Im August 1984 reiste Honecker mit Häbers Papier in der Tasche nach Moskau. Doch Tschernenko verbot Honecker den Staatsbesuch kategorisch und drohte ihm unverhohlen: "Das ZK der KPdSU hat stets das Vertrauen zwischen unseren Parteien hoch geschätzt. Das war und bleibt die Kernfrage. Das bezieht sich auch auf Sie, Genosse Honecker, persönlich." Nach Ost-Berlin zurückgekehrt, sagte Honecker den geplanten Besuch in Bonn ab: In der Bundesrepublik sei in äußerst unwürdiger Form darüber diskutiert worden.

Häber wird kaltgestellt

Nach dieser Niederlage suchte Honecker ein Bauernopfer. Und das sollte Herbert Häber abgeben, sein "Westexperte". Doch er konnte ihn nicht einfach aus dem Politbüro entfernen lassen, schließlich hatte er ihn selbst vor kaum drei Monaten als neues Mitglied vorgeschlagen. Und Häber hatte sich auch nichts zuschulden kommen lassen. Also wurde er kaltgestellt: Er durfte nicht am Messerundgang in Leipzig teilnehmen und auch keine Kontakte zu westlichen Politikern mehr pflegen. Im Politbüro schlug ihm eisige Ablehnung entgegen: "Wenn der Genosse Häber endlich mit seinen vorlauten Reden aufhören würde, könnten wir ja weitermachen", fuhr ihm Honecker einmal ins Wort. Im Herbst 1985 erlitt Häber einen Nervenzusammenbruch und wurde ins Regierungskrankenhaus eingeliefert. Dort besuchte ihn Honecker und legte ihm den Rücktritt nahe, denn er habe einen "Weltskandal" verursacht, weil er versuchte, einen Keil zwischen die UdSSR und die DDR zu treiben.
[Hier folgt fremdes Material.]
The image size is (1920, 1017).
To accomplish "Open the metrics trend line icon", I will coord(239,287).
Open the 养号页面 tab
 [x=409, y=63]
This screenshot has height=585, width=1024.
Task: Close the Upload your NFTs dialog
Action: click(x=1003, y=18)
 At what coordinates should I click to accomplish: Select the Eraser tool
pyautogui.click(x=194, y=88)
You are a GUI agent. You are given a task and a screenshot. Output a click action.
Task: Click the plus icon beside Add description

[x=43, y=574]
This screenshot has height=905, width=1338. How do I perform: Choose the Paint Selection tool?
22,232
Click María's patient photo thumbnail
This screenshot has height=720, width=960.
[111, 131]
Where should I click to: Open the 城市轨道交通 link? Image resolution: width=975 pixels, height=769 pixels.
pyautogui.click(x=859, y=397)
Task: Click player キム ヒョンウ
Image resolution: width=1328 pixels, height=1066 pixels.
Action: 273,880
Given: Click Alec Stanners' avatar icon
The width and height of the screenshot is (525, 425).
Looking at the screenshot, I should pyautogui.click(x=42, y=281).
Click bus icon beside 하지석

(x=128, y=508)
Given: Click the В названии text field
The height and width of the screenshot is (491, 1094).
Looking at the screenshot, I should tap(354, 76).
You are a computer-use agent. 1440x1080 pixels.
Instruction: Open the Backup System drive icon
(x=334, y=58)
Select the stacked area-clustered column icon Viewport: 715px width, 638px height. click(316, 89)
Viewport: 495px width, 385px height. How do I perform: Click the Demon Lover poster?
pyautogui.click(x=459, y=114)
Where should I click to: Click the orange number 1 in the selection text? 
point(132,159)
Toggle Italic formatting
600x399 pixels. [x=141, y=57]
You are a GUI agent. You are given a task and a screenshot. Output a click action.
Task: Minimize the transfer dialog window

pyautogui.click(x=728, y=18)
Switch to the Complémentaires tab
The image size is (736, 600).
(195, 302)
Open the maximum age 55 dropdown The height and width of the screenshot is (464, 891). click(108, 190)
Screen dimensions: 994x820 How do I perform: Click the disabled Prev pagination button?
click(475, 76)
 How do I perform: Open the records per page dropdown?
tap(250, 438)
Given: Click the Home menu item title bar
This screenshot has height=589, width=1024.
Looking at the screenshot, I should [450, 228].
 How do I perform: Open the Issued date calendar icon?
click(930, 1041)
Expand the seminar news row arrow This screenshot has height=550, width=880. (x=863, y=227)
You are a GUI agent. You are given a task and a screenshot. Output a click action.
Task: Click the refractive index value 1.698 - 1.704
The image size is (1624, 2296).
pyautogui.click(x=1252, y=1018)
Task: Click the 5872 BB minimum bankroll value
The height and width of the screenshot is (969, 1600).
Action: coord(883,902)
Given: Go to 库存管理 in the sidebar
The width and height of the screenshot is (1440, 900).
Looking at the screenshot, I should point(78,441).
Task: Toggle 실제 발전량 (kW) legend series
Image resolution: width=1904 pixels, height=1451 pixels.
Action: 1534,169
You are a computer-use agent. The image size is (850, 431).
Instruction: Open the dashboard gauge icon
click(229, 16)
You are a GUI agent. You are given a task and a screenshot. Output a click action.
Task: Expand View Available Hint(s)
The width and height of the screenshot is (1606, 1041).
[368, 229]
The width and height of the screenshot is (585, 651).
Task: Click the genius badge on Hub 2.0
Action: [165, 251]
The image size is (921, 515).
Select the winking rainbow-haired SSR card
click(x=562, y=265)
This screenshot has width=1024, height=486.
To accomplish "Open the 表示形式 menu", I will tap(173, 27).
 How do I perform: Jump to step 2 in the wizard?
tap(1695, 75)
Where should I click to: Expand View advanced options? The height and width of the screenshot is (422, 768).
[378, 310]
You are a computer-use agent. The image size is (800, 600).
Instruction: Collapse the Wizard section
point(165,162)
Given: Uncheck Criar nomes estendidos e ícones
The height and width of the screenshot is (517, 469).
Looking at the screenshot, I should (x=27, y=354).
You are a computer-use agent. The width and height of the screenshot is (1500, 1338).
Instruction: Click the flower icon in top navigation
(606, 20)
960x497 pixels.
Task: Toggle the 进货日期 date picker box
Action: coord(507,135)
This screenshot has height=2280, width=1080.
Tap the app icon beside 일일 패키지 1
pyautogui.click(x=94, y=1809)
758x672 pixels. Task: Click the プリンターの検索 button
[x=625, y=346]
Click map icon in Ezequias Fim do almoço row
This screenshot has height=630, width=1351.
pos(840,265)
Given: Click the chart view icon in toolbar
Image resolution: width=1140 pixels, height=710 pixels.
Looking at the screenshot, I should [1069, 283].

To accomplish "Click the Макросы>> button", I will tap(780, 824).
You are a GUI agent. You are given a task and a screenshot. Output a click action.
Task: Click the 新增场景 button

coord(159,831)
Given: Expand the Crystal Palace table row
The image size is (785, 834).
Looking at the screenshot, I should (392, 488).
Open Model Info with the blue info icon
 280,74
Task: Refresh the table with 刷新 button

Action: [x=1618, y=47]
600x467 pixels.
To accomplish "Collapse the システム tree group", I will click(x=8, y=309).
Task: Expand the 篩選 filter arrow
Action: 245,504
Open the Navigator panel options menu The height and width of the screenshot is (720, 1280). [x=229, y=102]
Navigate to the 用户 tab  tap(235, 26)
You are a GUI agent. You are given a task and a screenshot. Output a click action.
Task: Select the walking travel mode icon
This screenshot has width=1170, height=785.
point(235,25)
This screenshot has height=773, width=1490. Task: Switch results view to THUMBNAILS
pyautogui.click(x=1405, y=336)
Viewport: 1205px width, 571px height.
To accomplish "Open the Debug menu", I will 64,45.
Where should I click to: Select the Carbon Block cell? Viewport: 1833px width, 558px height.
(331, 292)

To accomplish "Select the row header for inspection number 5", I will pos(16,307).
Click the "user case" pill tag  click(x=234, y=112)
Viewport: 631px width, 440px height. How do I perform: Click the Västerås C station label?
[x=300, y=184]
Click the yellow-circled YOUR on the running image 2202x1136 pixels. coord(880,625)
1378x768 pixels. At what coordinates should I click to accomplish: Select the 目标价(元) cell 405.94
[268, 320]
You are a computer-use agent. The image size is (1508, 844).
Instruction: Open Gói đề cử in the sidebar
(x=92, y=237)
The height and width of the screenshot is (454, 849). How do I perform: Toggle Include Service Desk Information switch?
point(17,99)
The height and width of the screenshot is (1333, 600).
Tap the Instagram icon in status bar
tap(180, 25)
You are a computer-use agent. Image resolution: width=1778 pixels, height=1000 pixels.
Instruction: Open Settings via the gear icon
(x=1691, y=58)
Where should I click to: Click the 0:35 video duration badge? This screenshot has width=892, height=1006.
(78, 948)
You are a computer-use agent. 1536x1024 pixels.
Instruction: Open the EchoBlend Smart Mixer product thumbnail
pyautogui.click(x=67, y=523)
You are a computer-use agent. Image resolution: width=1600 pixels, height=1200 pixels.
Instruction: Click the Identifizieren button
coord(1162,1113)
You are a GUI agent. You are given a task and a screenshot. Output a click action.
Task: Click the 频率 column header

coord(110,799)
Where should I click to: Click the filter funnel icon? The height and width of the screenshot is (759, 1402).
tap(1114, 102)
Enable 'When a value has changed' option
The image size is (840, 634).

Von Wandlitz in die Psychiatrie

Am 22. November 1985 wurde Herbert Häber aus dem Politbüro ausgeschlossen. Offiziell hieß es: Genosse Häber habe aus gesundheitlichen Gründen um seine Entlassung gebeten. In Parteikreisen wurde das Gerücht gestreut, er sei an Krebs erkrankt. Die SED schickte Häber zu einer Kur nach Thüringen. Ständig stand er unter Bewachung von Personenschützern des MfS. Als er 14 Tage später nach Berlin zurückkehrte, war sein Büro beim ZK der SED verschlossen und er wurde zur "Akademie für Gesellschaftswissenschaften" geschickt. Dort hatte ihm Erich Honecker eine Stelle als "wissenschaftlicher Mitarbeiter" zugewiesen.
Am 6. Januar 1986 schließlich wurde Häber auf Anweisung Honeckers in das Bezirkskrankenhaus für Psychiatrie in Bernburg eingewiesen. Zweieinhalb Monate später durfte er die Klinik überraschend und ohne jede Erklärung wieder verlassen und nach Berlin zurückkehren.

Anklage wegen "Anstiftung zum dreifachen Mord"

Das Ende der DDR erlebte Herbert Häber an der "Akademie für Gesellschaftswissenschaften". Eine Funktion hatte er freilich nie gehabt und auch keinen Arbeitsbereich. Er saß einfach seine Zeit ab. 1990 ging er in den Vorruhestand.

Im Mai 2004 wurde Herbert Häber vom Berliner Landgericht wegen "Anstiftung zum dreifachen Mord" schuldig gesprochen. Als Mitglied des Politbüros sei er mitverantwortlich für drei an der innerdeutschen Grenze erschossene Menschen. Da sich Häber während seiner Mitgliedschaft im Politbüro aber nachweislich für eine Abmilderung des Grenzregimes ausgesprochen habe und ihm daraus erhebliche persönliche Nachteile erwachsen waren, sah das Gericht von einer Bestrafung ab.

(Zitate aus: Der Fall Herbert Häber. MDR, Deutschlandfunk 1999.)